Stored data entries
========================================
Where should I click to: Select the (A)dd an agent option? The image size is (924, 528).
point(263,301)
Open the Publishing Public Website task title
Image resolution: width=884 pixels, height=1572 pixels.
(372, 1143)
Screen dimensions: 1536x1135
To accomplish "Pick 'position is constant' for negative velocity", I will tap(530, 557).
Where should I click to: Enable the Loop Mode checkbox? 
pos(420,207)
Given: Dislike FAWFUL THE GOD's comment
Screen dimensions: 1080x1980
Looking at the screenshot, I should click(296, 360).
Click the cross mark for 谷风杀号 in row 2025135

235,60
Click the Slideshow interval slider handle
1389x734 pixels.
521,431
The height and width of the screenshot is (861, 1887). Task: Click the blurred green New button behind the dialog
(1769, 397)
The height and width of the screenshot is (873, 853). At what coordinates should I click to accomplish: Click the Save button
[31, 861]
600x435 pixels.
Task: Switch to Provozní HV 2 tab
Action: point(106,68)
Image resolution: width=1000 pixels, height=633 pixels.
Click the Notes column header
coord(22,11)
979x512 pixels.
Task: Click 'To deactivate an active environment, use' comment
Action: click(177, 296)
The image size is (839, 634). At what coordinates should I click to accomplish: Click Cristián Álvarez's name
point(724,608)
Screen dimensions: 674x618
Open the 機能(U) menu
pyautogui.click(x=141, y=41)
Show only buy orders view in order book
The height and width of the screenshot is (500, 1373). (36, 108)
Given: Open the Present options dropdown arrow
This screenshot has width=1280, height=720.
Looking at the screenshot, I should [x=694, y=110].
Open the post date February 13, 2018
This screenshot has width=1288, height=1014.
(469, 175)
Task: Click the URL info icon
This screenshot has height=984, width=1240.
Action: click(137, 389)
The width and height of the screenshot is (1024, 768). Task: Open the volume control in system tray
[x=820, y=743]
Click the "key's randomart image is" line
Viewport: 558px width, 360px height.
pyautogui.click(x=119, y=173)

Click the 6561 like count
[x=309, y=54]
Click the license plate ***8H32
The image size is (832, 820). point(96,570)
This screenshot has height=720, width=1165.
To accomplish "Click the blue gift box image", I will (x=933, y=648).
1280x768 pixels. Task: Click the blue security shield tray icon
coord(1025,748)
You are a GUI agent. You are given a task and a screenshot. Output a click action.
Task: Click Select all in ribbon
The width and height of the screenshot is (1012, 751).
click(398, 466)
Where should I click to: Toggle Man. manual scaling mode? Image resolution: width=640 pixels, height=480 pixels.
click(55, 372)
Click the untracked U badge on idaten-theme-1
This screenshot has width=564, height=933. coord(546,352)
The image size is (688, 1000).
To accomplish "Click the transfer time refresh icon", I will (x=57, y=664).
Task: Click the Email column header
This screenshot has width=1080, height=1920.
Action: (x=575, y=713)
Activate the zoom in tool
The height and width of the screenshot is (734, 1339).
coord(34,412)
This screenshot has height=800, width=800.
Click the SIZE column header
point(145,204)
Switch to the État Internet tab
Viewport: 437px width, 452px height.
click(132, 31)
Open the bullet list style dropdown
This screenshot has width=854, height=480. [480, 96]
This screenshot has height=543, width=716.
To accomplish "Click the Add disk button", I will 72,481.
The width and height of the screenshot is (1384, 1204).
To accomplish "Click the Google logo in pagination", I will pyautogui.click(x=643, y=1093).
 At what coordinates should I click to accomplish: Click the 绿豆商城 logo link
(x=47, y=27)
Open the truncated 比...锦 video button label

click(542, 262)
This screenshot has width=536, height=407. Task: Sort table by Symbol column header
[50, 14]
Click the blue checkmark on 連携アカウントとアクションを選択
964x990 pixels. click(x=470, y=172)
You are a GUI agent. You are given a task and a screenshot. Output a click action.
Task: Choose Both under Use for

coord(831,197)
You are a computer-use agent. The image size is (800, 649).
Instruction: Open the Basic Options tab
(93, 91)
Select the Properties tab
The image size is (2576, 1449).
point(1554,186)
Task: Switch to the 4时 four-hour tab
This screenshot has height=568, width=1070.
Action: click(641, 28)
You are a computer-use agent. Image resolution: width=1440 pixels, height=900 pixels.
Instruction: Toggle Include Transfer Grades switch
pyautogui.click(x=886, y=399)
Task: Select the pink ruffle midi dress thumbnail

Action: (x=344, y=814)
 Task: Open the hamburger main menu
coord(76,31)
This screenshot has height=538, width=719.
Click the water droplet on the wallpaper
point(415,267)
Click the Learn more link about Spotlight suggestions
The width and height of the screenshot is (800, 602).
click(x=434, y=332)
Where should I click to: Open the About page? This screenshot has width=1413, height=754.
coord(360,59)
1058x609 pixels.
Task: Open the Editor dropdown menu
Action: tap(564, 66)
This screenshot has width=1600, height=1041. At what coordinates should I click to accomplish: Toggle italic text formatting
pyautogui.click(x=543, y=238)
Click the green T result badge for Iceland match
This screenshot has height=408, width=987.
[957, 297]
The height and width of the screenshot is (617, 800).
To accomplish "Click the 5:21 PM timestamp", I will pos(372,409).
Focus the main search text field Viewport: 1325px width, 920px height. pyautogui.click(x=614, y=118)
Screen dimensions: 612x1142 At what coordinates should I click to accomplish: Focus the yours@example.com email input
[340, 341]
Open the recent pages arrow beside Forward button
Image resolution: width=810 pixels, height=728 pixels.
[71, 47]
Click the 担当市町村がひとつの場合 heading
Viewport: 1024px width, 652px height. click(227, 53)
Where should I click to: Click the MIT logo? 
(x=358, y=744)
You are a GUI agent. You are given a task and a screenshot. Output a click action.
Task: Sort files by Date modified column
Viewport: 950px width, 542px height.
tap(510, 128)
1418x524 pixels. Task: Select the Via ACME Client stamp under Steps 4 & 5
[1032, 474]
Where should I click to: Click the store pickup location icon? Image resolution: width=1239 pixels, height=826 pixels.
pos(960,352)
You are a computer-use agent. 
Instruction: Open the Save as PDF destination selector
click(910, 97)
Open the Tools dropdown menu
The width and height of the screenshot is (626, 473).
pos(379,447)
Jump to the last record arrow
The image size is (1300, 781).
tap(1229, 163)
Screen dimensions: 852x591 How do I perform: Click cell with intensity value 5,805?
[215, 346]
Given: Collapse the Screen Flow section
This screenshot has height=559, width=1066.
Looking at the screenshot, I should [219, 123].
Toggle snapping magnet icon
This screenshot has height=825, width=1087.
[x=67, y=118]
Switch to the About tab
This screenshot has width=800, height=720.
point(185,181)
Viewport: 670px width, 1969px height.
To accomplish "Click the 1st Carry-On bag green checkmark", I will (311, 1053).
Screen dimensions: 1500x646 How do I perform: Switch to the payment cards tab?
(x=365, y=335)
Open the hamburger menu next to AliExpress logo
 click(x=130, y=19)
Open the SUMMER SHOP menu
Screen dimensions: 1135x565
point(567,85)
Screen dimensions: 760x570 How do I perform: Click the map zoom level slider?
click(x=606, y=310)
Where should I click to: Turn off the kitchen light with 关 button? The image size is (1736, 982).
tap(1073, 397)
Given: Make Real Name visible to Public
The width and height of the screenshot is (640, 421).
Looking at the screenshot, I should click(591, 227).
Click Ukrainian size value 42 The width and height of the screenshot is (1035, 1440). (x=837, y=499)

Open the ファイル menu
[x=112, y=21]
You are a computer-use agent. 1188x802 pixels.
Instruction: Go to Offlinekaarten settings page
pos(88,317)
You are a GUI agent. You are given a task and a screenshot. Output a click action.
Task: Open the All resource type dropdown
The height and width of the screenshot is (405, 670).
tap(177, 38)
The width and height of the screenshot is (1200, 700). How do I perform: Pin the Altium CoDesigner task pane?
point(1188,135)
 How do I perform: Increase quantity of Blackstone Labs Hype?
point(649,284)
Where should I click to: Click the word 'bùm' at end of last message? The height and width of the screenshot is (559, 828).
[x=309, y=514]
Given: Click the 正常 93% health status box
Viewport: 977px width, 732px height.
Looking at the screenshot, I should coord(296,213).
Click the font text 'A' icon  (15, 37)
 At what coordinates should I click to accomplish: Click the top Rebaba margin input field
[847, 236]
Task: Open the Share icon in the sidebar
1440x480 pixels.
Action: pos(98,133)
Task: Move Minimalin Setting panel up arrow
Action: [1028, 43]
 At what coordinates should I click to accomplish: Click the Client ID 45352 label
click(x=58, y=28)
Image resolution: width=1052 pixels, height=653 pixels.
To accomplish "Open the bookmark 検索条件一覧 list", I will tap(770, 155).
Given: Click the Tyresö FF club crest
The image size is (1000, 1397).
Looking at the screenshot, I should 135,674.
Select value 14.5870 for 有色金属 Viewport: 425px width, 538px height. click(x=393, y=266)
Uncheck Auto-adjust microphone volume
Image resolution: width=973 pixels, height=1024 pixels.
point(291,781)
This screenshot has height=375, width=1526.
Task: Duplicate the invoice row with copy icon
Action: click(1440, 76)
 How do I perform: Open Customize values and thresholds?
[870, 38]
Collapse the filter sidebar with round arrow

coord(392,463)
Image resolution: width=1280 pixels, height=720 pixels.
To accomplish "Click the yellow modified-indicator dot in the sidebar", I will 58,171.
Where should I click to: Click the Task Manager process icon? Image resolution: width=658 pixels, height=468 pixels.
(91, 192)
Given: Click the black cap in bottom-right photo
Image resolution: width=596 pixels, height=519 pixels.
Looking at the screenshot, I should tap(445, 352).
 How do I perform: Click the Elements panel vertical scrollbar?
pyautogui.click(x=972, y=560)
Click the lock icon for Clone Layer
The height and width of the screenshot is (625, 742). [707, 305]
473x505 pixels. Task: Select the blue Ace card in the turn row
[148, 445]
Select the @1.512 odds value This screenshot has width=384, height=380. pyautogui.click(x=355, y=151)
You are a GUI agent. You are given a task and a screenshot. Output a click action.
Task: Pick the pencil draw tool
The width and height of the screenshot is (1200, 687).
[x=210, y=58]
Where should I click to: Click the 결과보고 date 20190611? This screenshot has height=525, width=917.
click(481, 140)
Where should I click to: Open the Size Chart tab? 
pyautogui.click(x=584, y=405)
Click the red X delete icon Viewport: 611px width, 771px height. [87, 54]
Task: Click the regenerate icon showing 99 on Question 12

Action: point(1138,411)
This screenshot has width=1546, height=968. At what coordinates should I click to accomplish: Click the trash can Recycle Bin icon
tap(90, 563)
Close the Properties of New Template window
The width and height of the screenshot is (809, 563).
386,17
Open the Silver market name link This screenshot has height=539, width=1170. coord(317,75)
========================================
- **WORK TO COMPLETE**
With "modified" as the string to find, copy every line of the records that holds it.

- **WRITTEN REPLY**
Task: Sort files by Date modified column
To accomplish "Click the yellow modified-indicator dot in the sidebar", I will 58,171.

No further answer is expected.